Boursorama oublie grâce à la France ses déboires à l’international
Boursorama affiche sa bonne santé en France. La filiale de la Société Générale y annonce un résultat net part du groupe annuel de 37,5 millions d’euros, en hausse de 1%. Son produit net bancaire (PNB) ressort à 167,5 millions d’euros, en augmentation de 2%. «Notre résultat net est en croissance malgré les investissements réalisés pour faire croître l’entreprise. Boursorama est une banque rentable en France», assure Marie Cheval, PDG de Boursorama.
Le plan d’affaires de la banque en ligne dévoilé dans le cadre de l’OPA de sa maison mère en 2014 tablait sur une augmentation de 8% par an des dépenses marketing entre 2014 et 2016 et sur l’élargissement de la base de clientèle. Boursorama vise désormais 750.000 clients en France fin 2015, contre 609.126 fin 2014, en hausse de 28% par rapport à 2013. Les actifs gérés ont crû de 10% en 2014, à 12 milliards d’euros.
Le plan d’affaires de la filiale mise sur la croissance des encours de crédits immobiliers, attendus en hausse de 19% par an. Ils ont augmenté de 18% l’année dernière, à 2,7 milliards d’euros, avec 750 millions d’euros de production nouvelle. La jeune production de prêts personnels, lancée en 2013, a crû de 140%.
Alors que Boursorama trouve des relais de croissance en France, le groupe publie une perte de 9,5 millions d’euros en 2014, impacté par la cession de Selftrade au Royaume-Uni (résultat net en baisse de 25,3 millions), et par une dernière dépréciation du goodwill en Allemagne, pour 20 millions d’euros. Hors ces éléments, le résultat net part du groupe s’élèverait à 35,6 millions d’euros. Son PNB ressort à 196,9 millions d’euros.
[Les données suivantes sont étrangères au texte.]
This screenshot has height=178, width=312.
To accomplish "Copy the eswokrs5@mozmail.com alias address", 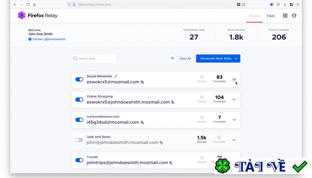I will click(x=142, y=82).
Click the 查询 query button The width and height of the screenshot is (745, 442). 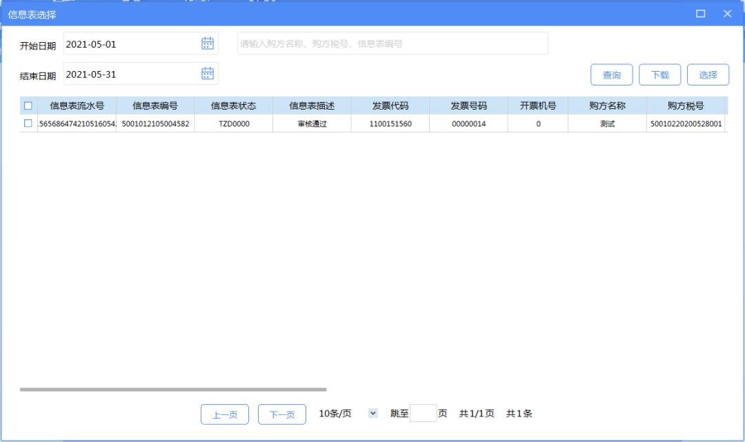[611, 74]
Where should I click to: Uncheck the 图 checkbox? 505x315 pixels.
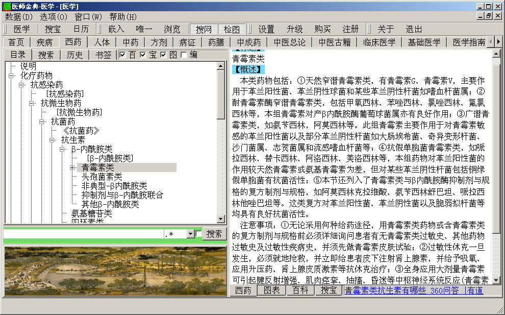coord(164,55)
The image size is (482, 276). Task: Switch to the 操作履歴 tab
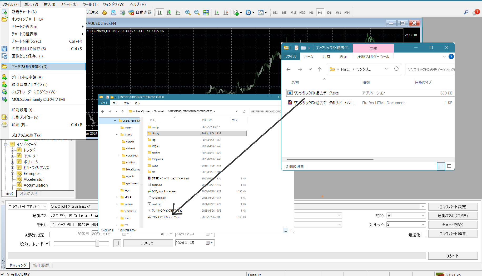point(41,265)
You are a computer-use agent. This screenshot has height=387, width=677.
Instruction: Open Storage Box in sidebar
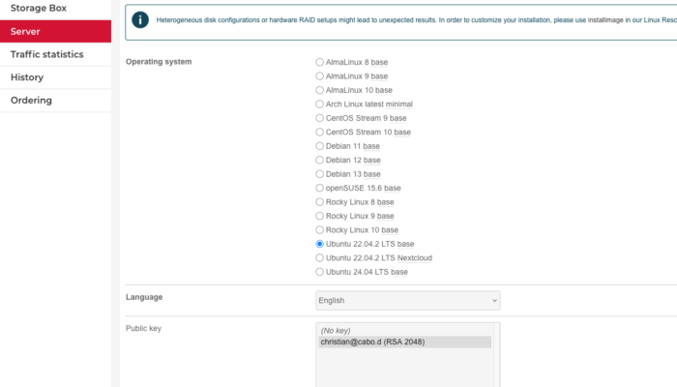pos(38,8)
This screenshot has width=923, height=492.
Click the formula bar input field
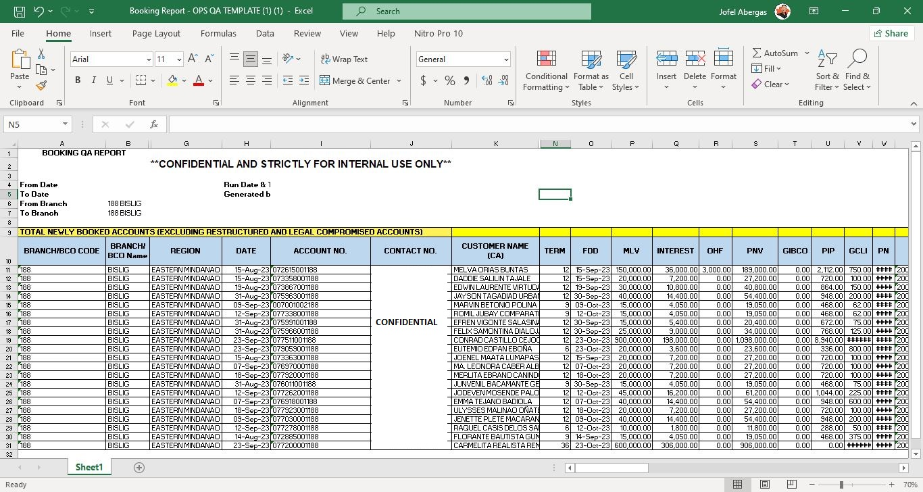pos(541,124)
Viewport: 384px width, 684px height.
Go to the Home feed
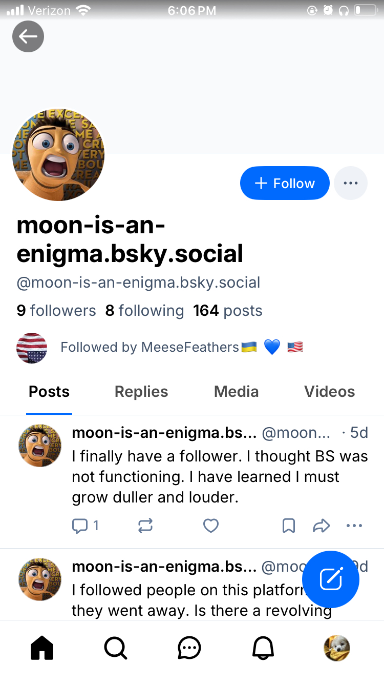point(42,649)
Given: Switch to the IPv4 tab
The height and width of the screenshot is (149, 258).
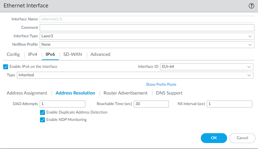Looking at the screenshot, I should [x=33, y=54].
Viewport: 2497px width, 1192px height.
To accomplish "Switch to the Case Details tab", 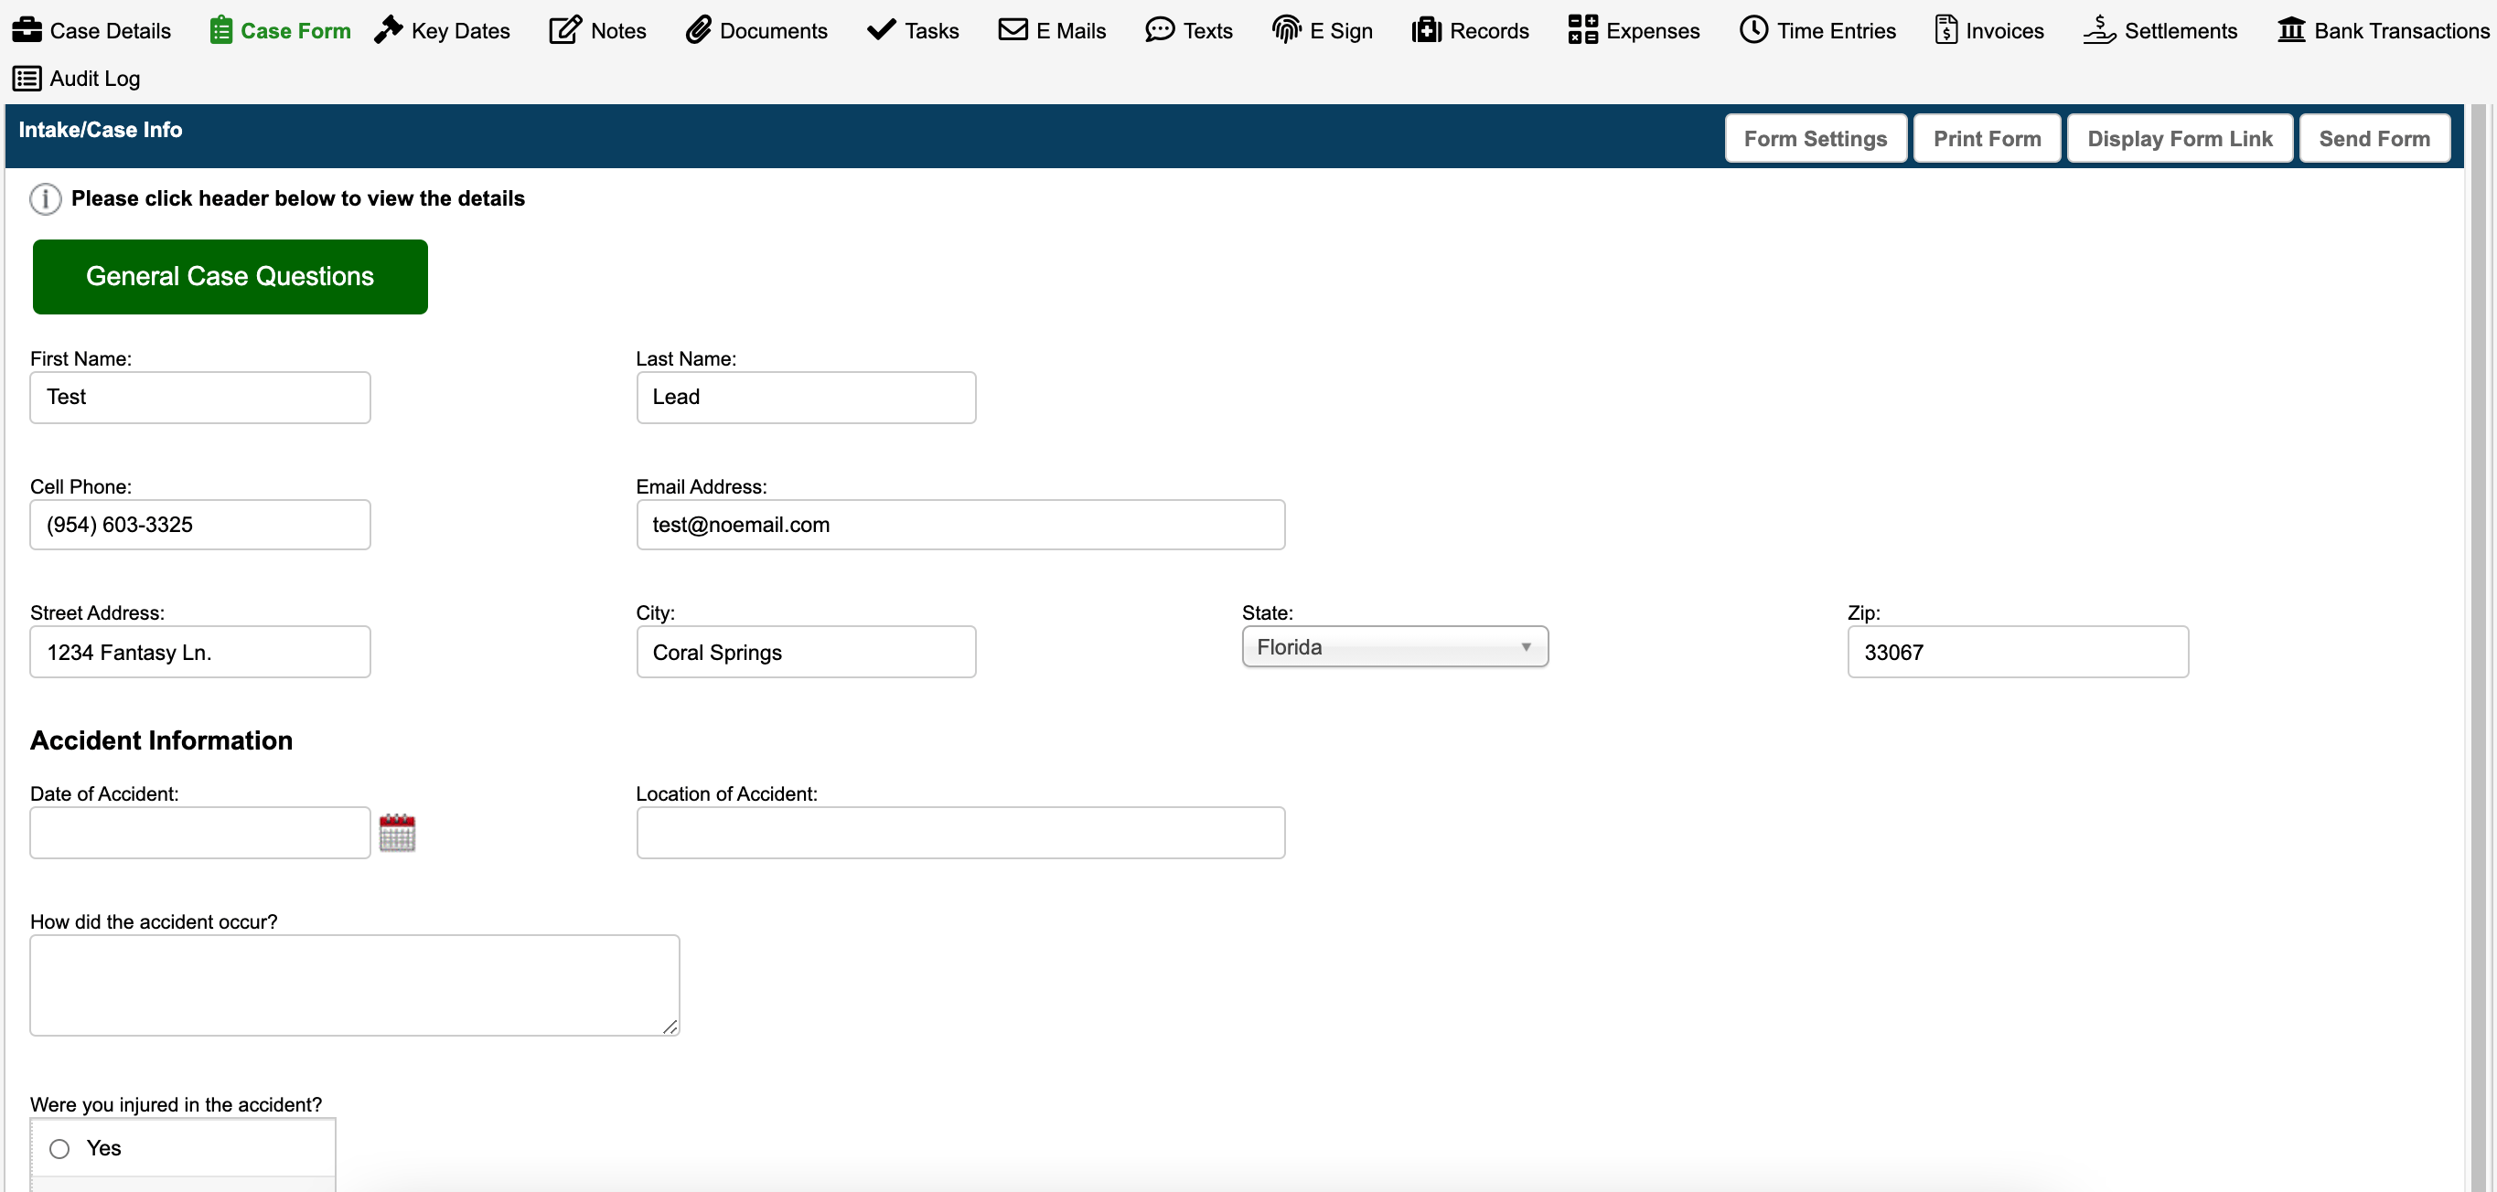I will pyautogui.click(x=91, y=30).

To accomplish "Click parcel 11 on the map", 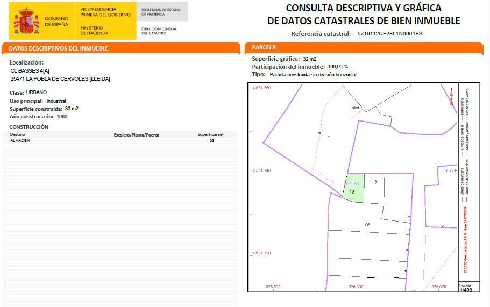I will click(330, 138).
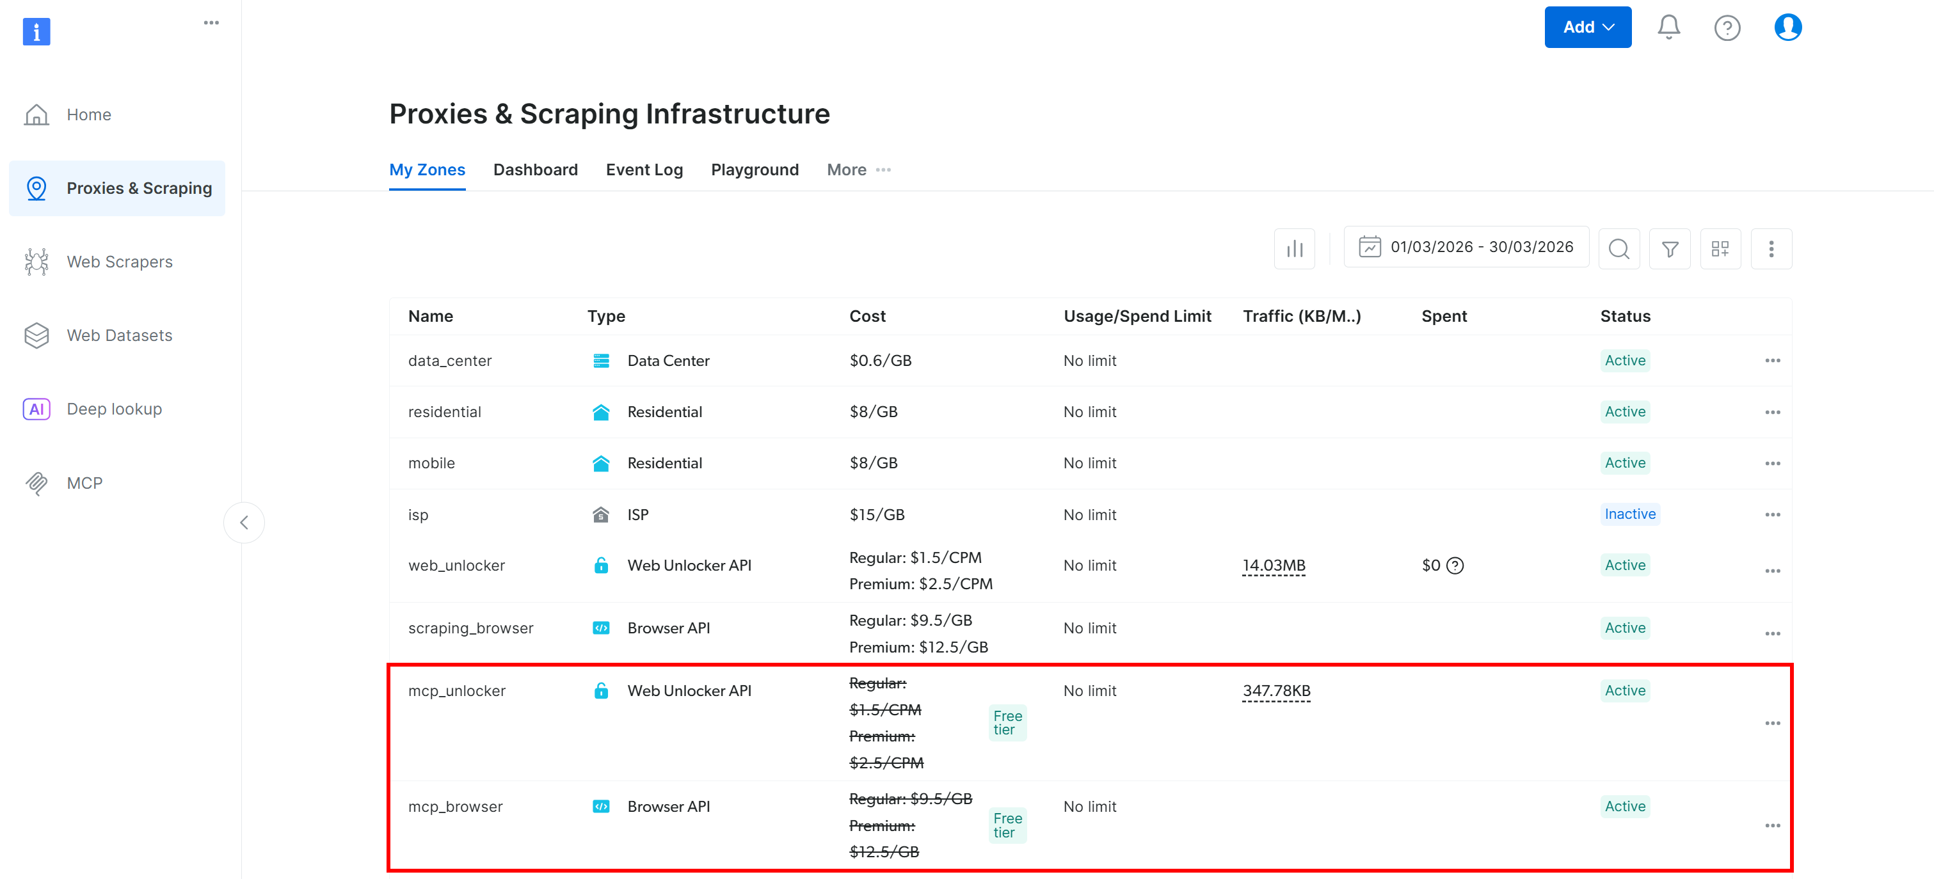
Task: Open the notifications bell
Action: point(1668,28)
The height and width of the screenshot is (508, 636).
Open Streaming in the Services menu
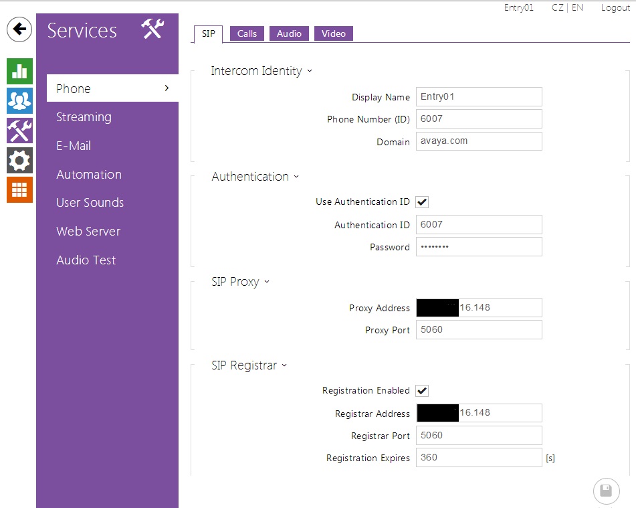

En Allemagne, Boursorama, déficitaire même hors dépréciation du goodwill, avec une perte de 22,4 millions d’euros dont 1,5 million de charges de restructuration, vise un résultat proche de zéro en 2015. La banque va quitter en avril son site de Cologne pour regrouper ses activités à Francfort, et une partie de l’effectif de 90 personnes ne sera pas gardée. Elle va se délister fin juin dans ce pays. Enfin, Boursorama est légèrement bénéficiaire mais reste modeste en Espagne (5 % du PNB).
Le groupe disposait de 745,3 millions d’euros de fonds propres, et d’un ratio CET1 de 31,2 % fin 2013. «Nous restons opportunistes si une acquisition se présente dans un pays proche et nous avons la capacité de la faire, même si nous n’avons pas de projet précis à ce jour», précise Marie Cheval.